Supplied material -
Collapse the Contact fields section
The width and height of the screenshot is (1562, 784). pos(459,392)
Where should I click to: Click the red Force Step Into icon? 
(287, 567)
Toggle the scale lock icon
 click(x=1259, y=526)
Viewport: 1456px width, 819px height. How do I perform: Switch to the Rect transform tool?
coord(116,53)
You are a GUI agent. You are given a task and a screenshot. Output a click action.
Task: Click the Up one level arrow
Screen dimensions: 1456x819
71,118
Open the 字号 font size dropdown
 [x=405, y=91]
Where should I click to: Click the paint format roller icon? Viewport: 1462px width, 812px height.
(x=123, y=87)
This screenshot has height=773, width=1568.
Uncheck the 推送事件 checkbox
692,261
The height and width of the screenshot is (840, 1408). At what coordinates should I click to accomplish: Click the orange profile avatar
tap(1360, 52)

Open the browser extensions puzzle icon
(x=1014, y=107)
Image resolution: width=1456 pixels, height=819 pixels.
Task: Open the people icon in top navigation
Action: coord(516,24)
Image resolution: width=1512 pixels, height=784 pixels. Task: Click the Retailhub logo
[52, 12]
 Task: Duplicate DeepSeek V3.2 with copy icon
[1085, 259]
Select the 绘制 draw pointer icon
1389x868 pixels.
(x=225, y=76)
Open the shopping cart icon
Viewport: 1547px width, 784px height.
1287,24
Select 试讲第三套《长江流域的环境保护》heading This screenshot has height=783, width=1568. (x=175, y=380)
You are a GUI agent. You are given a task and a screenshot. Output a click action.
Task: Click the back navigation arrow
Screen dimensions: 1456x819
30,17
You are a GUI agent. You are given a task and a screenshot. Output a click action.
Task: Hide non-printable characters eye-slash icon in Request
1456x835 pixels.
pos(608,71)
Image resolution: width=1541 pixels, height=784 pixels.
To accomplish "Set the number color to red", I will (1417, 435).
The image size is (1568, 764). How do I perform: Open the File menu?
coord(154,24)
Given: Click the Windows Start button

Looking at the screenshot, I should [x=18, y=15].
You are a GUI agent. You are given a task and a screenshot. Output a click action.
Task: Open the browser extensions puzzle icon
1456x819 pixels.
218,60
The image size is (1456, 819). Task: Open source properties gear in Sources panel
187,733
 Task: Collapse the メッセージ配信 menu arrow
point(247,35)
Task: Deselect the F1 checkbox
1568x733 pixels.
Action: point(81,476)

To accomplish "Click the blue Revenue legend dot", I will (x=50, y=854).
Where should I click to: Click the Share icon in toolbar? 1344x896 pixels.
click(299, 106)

Exercise description -
From the entries above, extract each line containing "will".

Output of the exercise -
To accomplish "Set the number color to red", I will (1417, 435).
To accomplish "Click the blue Revenue legend dot", I will (x=50, y=854).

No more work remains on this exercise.